Titre : Un baiser qui palpite là, comme une petite bête 
Auteur : Gilles Paris
Editeur : Gallimard 
Nombre de pages : 224
Date de parution : 9 septembre 2021

 

L’adolescence

Gilles Paris n’a pas quitté le monde de l’enfance. Depuis Autobiographie d’une courgette, il le met au coeur de ses romans. Malheureusement il connaît les douleurs qui marquent cette période et que l’on n’oublie jamais. C’est peut-être ce qui lui donne cette capacité à comprendre leurs blessures.
Avec ce titre qui rappelle un vers de Rimbaud, ce poète, adolescent rebelle qui affirme qu’on n’est pas sérieux quand on a dix-sept ans, Gilles Paris nous emmène dans le quotidien de jeunes lycéens.
Ils ont quinze ans, découvrent les plaisirs des corps, stimulés par les abus d’alcool ou de drogue. Ainsi, ils se construisent un monde de plaisirs éphémères où tout est codé, même le langage.

A quinze ans le mensonge est une habitude.

L’ombre d’Iris

A dix-sept ans, Iris est violée par son beau-père.
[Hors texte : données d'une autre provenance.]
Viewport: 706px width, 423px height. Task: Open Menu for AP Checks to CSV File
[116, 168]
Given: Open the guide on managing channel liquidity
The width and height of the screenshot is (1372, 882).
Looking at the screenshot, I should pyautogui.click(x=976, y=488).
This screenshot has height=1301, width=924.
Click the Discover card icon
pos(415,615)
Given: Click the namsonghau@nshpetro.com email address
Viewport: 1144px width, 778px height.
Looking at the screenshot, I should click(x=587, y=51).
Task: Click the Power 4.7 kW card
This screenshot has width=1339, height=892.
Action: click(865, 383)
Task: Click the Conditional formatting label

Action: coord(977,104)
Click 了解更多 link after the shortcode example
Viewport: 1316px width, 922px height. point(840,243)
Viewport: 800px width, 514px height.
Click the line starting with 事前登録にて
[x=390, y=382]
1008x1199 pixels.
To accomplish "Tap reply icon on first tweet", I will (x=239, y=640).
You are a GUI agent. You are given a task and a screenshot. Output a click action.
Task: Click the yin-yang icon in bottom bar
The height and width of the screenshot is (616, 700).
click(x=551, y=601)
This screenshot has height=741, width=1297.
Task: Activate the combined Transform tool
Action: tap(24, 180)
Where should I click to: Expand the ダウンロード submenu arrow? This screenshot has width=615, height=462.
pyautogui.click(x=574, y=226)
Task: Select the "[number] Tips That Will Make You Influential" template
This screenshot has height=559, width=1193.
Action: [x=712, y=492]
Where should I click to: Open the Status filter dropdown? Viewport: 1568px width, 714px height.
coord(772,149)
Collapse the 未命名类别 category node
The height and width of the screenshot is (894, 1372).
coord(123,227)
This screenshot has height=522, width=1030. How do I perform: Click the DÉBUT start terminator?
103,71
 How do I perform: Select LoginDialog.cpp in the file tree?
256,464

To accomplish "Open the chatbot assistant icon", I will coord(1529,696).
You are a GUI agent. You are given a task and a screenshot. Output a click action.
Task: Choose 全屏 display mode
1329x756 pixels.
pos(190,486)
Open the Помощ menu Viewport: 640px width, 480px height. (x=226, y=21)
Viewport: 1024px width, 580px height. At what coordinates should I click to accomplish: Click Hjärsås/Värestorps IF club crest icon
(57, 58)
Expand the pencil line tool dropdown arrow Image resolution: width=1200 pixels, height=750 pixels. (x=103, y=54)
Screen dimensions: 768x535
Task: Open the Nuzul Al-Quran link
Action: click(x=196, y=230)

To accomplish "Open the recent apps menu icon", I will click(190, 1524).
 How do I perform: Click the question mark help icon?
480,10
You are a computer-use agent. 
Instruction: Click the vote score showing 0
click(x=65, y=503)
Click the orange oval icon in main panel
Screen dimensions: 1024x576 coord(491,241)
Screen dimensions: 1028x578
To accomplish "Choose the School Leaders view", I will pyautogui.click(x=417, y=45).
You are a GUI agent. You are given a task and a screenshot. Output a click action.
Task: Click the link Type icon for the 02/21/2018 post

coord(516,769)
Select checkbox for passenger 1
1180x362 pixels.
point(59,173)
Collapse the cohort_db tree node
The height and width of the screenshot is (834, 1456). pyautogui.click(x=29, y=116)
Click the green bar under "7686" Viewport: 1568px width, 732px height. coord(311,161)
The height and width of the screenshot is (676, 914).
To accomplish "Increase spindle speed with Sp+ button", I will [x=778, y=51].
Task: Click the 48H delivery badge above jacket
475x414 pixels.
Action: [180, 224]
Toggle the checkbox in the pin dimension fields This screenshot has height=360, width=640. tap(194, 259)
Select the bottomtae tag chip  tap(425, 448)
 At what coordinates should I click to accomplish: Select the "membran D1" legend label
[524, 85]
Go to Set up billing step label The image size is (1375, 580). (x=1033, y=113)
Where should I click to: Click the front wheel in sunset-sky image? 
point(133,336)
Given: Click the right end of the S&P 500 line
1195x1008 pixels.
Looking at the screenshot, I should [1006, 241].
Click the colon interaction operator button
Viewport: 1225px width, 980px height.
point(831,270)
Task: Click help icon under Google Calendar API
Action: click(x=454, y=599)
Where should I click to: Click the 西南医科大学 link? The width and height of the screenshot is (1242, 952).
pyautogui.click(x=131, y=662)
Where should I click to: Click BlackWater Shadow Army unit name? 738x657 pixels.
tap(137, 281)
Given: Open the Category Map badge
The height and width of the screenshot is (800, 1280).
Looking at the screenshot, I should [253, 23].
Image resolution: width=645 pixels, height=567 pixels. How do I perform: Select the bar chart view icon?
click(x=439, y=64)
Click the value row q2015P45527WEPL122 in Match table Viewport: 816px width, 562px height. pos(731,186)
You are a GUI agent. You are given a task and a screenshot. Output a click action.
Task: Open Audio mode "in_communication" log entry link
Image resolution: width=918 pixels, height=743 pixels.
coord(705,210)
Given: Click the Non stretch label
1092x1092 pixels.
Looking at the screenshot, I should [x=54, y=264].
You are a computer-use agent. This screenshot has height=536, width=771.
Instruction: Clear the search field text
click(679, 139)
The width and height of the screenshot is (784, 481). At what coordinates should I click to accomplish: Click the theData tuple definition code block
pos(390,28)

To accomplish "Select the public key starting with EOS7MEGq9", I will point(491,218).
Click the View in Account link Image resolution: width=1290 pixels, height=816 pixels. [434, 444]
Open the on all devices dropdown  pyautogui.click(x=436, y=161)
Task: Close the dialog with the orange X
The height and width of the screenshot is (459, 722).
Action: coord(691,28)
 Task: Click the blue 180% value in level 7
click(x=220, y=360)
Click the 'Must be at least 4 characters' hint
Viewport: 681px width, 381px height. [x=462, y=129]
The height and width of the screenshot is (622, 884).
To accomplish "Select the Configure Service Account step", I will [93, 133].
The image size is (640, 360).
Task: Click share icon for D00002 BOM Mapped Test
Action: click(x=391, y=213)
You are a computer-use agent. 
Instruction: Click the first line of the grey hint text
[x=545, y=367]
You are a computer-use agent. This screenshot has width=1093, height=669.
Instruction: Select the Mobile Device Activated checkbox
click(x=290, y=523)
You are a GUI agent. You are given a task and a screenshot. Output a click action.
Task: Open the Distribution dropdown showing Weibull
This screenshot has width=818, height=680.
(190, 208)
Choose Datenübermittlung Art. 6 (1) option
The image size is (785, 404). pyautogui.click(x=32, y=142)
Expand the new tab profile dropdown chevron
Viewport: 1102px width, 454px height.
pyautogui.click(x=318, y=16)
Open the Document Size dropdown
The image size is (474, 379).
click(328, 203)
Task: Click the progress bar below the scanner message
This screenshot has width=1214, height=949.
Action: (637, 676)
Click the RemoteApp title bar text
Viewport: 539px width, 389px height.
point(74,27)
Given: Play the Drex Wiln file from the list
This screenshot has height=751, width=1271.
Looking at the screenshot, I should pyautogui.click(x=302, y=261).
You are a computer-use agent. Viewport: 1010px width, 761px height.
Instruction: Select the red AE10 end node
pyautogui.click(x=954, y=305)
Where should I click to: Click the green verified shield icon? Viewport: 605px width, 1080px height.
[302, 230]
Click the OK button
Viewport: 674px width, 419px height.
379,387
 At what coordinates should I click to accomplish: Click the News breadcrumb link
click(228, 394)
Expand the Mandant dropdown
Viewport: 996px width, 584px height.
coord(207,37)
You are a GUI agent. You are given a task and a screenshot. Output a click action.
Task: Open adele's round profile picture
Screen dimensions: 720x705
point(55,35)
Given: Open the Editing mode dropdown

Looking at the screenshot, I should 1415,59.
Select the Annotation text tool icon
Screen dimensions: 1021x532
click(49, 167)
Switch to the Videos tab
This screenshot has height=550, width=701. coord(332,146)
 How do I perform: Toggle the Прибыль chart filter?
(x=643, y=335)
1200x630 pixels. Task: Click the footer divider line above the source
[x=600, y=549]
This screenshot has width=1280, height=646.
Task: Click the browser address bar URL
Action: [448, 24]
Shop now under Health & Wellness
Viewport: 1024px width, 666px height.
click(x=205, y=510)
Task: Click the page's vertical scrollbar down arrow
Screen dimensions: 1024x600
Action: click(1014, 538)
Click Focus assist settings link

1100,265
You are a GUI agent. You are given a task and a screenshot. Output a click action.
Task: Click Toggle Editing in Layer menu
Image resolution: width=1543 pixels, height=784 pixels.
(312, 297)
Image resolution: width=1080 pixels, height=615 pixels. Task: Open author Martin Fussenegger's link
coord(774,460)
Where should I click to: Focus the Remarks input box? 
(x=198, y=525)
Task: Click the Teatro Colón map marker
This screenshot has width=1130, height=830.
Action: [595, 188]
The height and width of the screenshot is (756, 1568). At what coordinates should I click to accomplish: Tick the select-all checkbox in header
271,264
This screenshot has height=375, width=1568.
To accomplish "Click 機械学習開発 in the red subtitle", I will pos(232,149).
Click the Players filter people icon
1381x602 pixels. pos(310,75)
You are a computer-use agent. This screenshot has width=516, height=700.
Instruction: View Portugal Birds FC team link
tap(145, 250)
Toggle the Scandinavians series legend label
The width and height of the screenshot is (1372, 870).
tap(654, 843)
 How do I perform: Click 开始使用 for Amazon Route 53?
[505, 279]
Cette douleur, elle ne peut la confier à personne. Sa mère ne la croit pas, son frère s’est engagé dans l’armée. Alors, elle se perd dans les bras de jeunes lycéens qui pourraient lui faire oublier ce corps sali à jamais. Quand une vidéo pornographique de sa nuit d’ivresse avec plusieurs garçons circulent sur les portables, elle est maltraitée par tous. Le harcèlement la conduit au suicide. Au lycée, chacun évite d’en parler mais tous perçoivent une part de responsabilité. Iris devient comme une ombre qui hante la mémoire de tous ceux qui l’ont côtoyée, qui ont profité de sa douleur sans chercher à la comprendre.

Des vies qui se cherchent

Enfants de milieu aisé comme Emma et Tom, les jumeaux, de milieu violent pour Timothée, de parents divorcés pour Chloé ou Aaron, chacun tente de s’affirmer.

Nous les ados, on est mal dans notre peau. On aimerait muer plus vite, se débarrasser du mal qui circule en nous comme un sang pollué.

Alors, ils se lancent des défis absurdes, s’enivrent dans les soirées, collectionnent les aventures. Le désir palpite en chacun d’eux malgré les regards qui se cachent sous les mèches de cheveux, les boutons que l’on cache sous les foulards, les désirs encore inavouables. Inconscients, malgré l’ombre d’Iris, ils persistent à jouer avec le feu.

Au plus près des adolescents

L’auteur s’immisce au plus près des préoccupations de ces adolescents. Il comprend leurs doutes, leurs blessures, leur inconscience. Il va même jusqu’à utiliser leur langage en y associant un lexique en fin de roman. Je connais peu de jeunes qui utilisent ce langage mais ce « t’inquiète » asséné aux parents me rappelle quelque chose.
Un récent cas de harcèlement scolaire rappelle combien les jeunes peuvent être cruels ou inconscients. Bien souvent, les jeunes blessés s’enferment dans leurs problèmes sans pouvoir se confier aux adultes et se rendre compte des conséquences de leurs actes. Ce petit roman peut éveiller les consciences, tant des adolescents que des parents.